Before json there was xml (ugh), but before xml there were Lisp S-expressions, which seem to have handled all these issues perfectly well 50 years ago. Yet we keep re-inventing them. Greenspun's tenth law is still with us.

It's just a matter of parser implementation. These changes are backwards compatible. If python decided to add support for comments and trailing commas in json.loads, that would become the new standard, at least for data scientists, not for web devs. All the other ones would then follow.
Now whatever generates your data has to know what parser is going to read the data. The parser can't tell right away whether the data has those trailing commas. They are optional, so they might not start appearing until after gigabytes of output have gone by. So you can't count on a quick error message in the event of a version mismatch.
If you have gigabytes of handwritten JSON (if it's not handwritten, trailing vs non-trailing commas surely don't matter), then I feel like you're doing something wrong.

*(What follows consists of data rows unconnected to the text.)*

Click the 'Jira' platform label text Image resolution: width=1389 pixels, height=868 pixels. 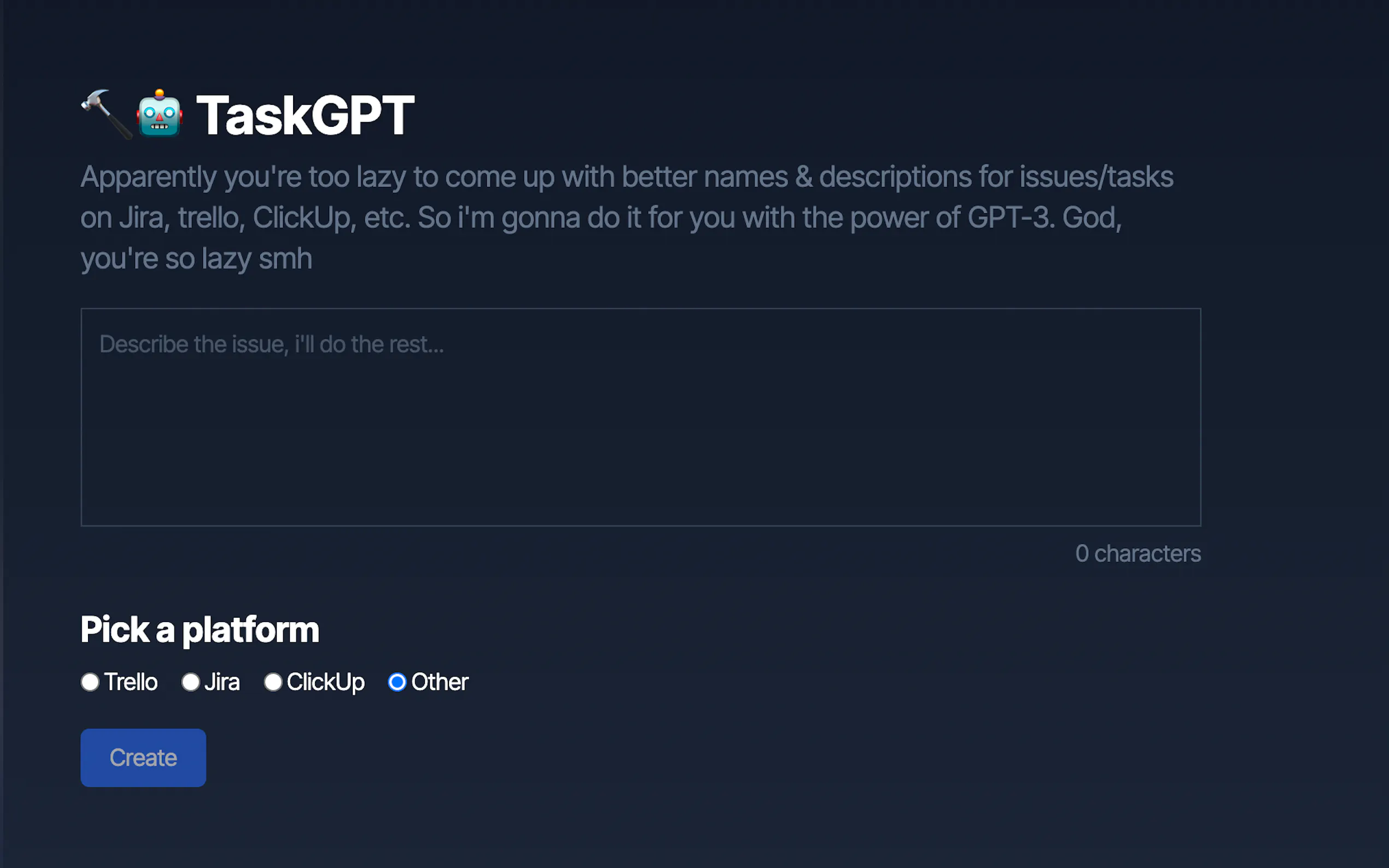tap(222, 682)
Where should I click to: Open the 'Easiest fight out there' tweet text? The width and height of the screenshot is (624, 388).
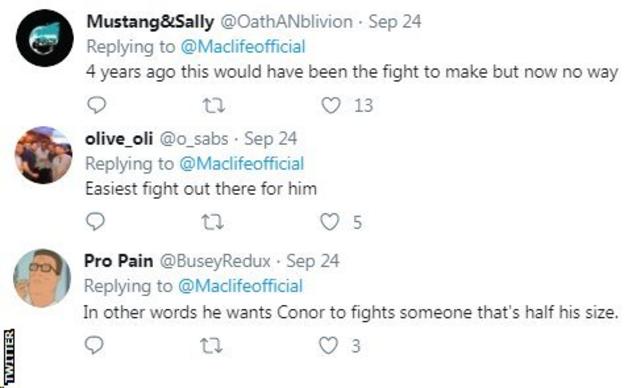click(x=201, y=189)
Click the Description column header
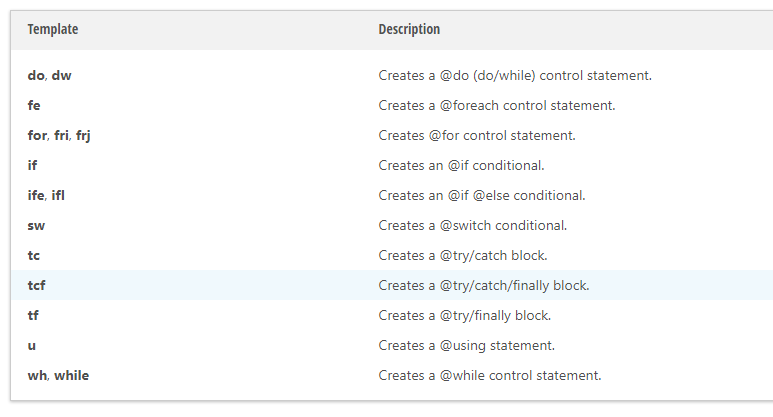This screenshot has width=773, height=417. pyautogui.click(x=409, y=30)
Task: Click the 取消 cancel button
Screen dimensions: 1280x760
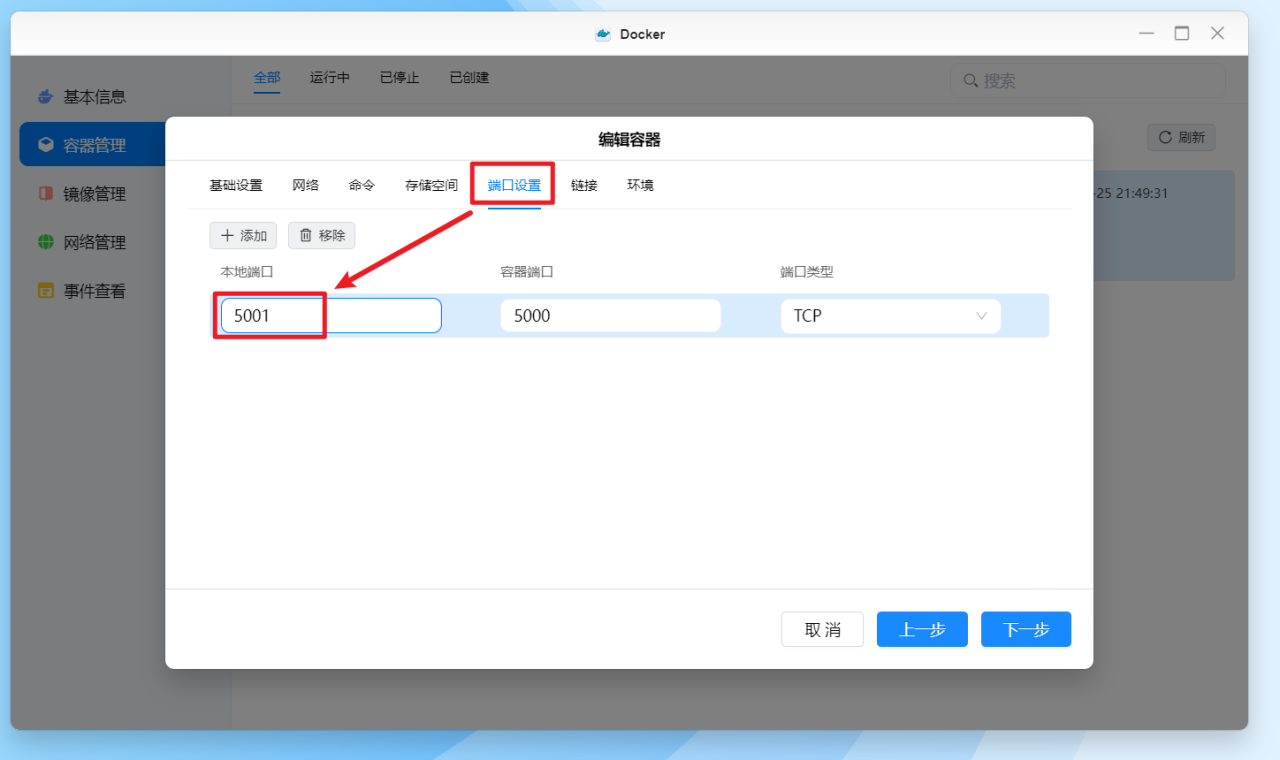Action: [x=822, y=629]
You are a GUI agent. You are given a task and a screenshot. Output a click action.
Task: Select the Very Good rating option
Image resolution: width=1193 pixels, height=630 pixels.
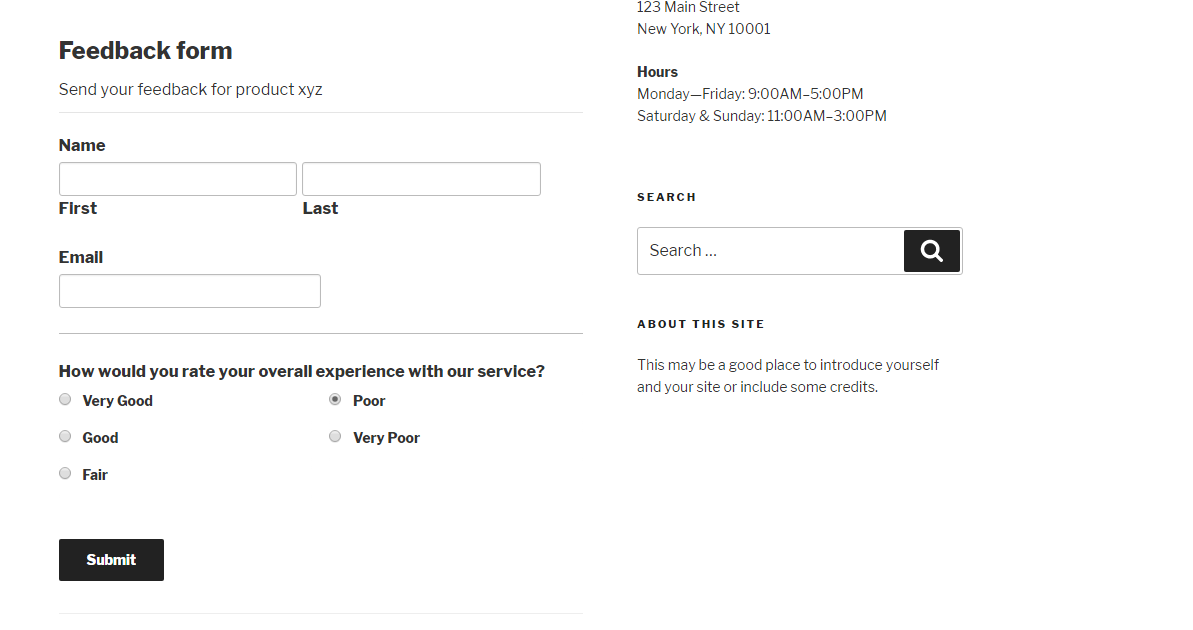(x=65, y=399)
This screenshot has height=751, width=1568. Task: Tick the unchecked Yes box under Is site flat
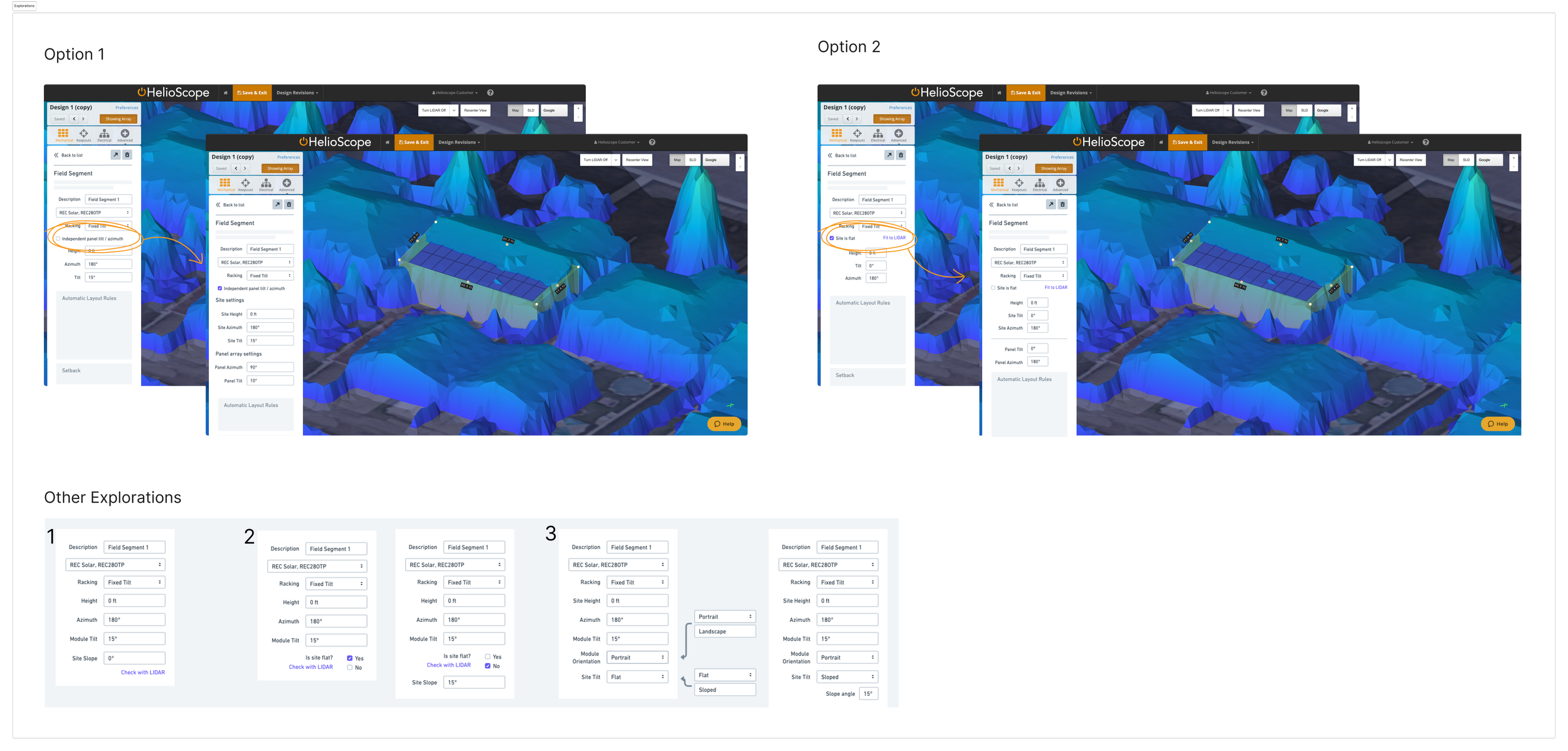click(487, 656)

Though I'm sure someone's going to step in and say "Have you not heard of [stupendously niche use case]? Are you living under a rock!?" etc etc ;)

It's silly to not write your software to handle every possible input instead of every input you think is likely based on some predictions about humans. Failure to do that is why YAML is so broken.

JSON isn't a format conducive to handwriting even if it probably should have made more accomodations for that at the start. Right now it can't even handle trailing newlines. But if you want to fix that, call it something different (maybe even JSON2), for heaven's sake.

I doubt anyone would handwrite an entire gigabyte JSON document, but they might hand-edit a machine-generated one to make a change someplace in it, end up putting in a trailing comma, and have the document pass their local tests but crash a remote parser.

> Though I'm sure someone's going to step in and say "Have you not heard of [stupendously niche use case]?"

> they might hand-edit a machine-generated one to make a change someplace in it

Ah, there's [stupendously niche use case] ;)

Seriously, though, I do agree with your point that good software should handle every edge case. I'm not arguing that.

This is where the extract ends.